**Source text**:
BEGIN

The way Tapjoy operates, the value exchange could not be any clearer. It enables advertisers to reach mobile users while they are in-app, usually, but not exclusively, playing a game. As an example, when the user gets to a point where they have run out of lives, rather than having to stop playing or opting to buy lives, Tapjoy offers the user lives in return for engaging with some branded content. This is usually in the form of a video, with a clear call to action at the end of it.
Now you could look at this model two ways. A cynic might say the user is almost being bribed to watch the ad, so how can that possibly work? Those who agree with this line of thought might be interested to learn that in Mary Meeker’s latest Internet Trends report, she highlighted the trend of consumers engaging with in-app rewarded video ads, and that in a Millward Brown study, in which consumers were asked to rate different video ad formats for advertising, this type of advertising was the only one to get a top rating.
As Wadsworth explains, it’s nothing to do with bribery, more about honesty. He says: “You can’t be more transparent than to say to the consumer: ‘you want to continue engaging with this valuable content for free, here’s some advertising content from a brand that lets you do that’. This transparency, he says, is one reason why in-app rewarded video advertising performs so well. “The advertiser gets full-screen, full attention engagement from the user. And you have to remember, this is what the consumer chooses to do with their free time, and the brand is enabling that engagement, so there’s very positive brand association.”
As Wadsworth notes, in-app rewarded video is also a very brand-safe environment, in which the app is controlled by the publisher and reviewed by the app store managers, and the brand gets 100 per cent viewability.
“We integrated MOAT into our SDK just over two years ago and our stats are way above the MOAT norms in all respects – human-viewable, audio on, 100 per cent share of voice and 90 per cent video completion rates,” he says. “This is an environment, that as a brand marketer, you should not avoid.”
And yet, in spite of all the supporting arguments, many brands still do. While Tapjoy counts many big names among its advertiser clients, including 20th Century Fox, BMW, Adidas and P&G, there are many more who remain somewhat ‘sniffy’ in their attitude, not so much towards the ad format – the ads, most now created in Tapjoy’s own Interplay Studio – are highly interactive and creative – but towards the medium in which they appear: mobile games.

END

**Required work**:
1. Print everything in the Tapjoy passage from "And yet, in" down to "appear: mobile games.".
2. Please explain in one to three sentences why, according to the Tapjoy passage, Wadsworth calls in-app rewarded video a brand-safe environment.
Rely only on the Tapjoy passage.

**Dataset excerpt**:
BEGIN

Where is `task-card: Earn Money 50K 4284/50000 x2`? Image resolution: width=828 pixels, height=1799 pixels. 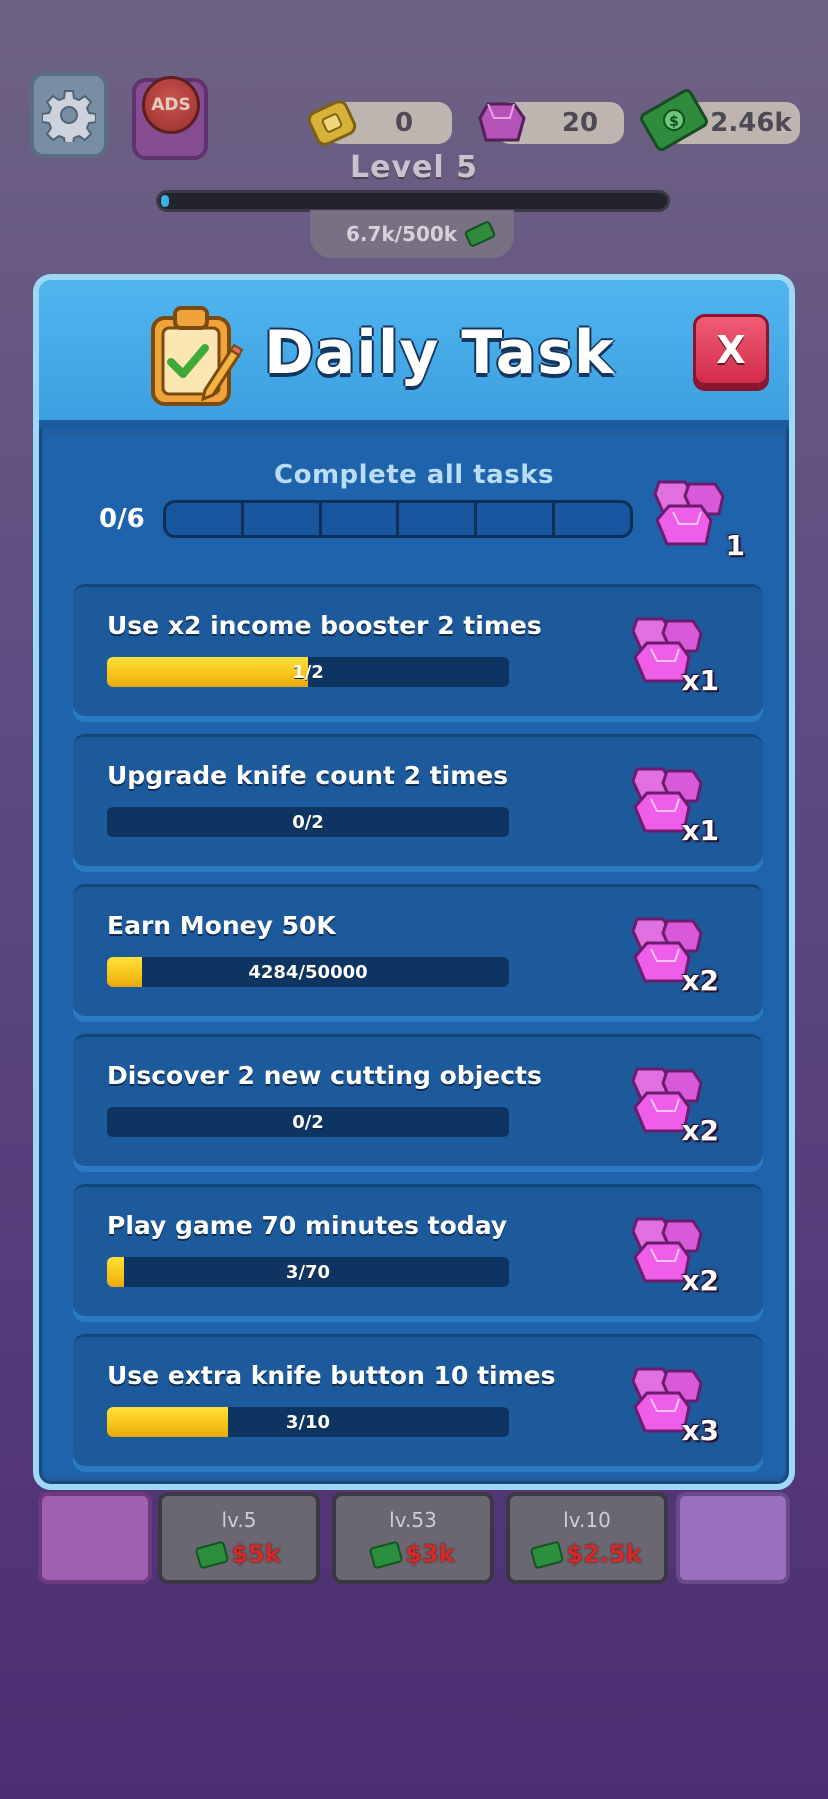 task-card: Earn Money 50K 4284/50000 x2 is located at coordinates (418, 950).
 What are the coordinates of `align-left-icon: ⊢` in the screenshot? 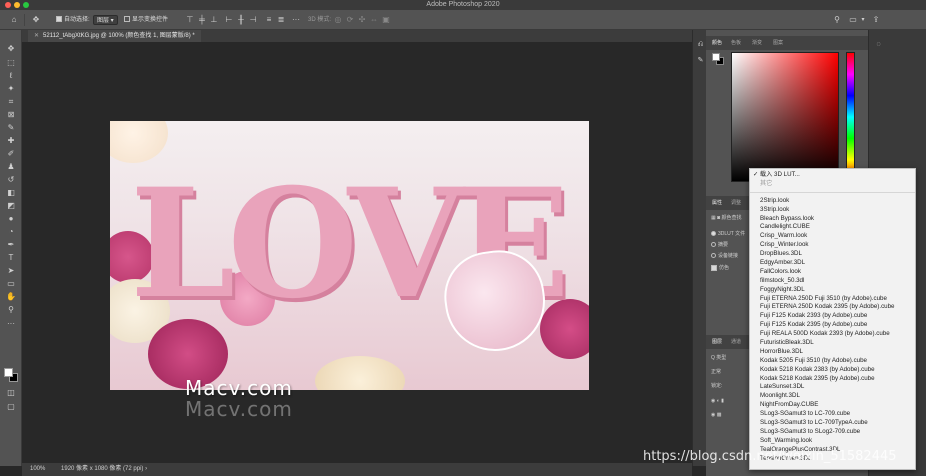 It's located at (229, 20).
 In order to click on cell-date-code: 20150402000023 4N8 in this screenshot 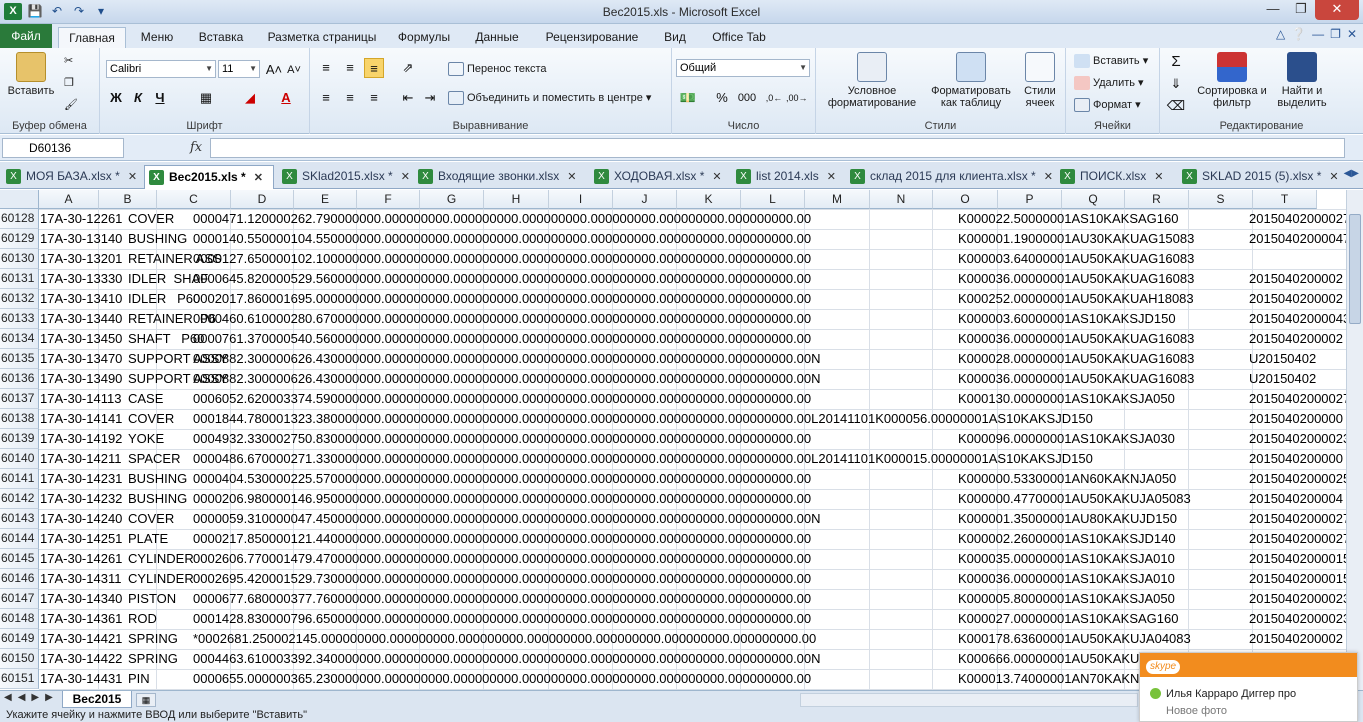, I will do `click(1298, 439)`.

END

**Solution list**:
1.
And yet, in spite of all the supporting arguments, many brands still do. While Tapjoy counts many big names among its advertiser clients, including 20th Century Fox, BMW, Adidas and P&G, there are many more who remain somewhat ‘sniffy’ in their attitude, not so much towards the ad format – the ads, most now created in Tapjoy’s own Interplay Studio – are highly interactive and creative – but towards the medium in which they appear: mobile games.

2. He calls it brand-safe because the app is controlled by the publisher and reviewed by the app store managers. He also notes that the brand gets 100 percent viewability.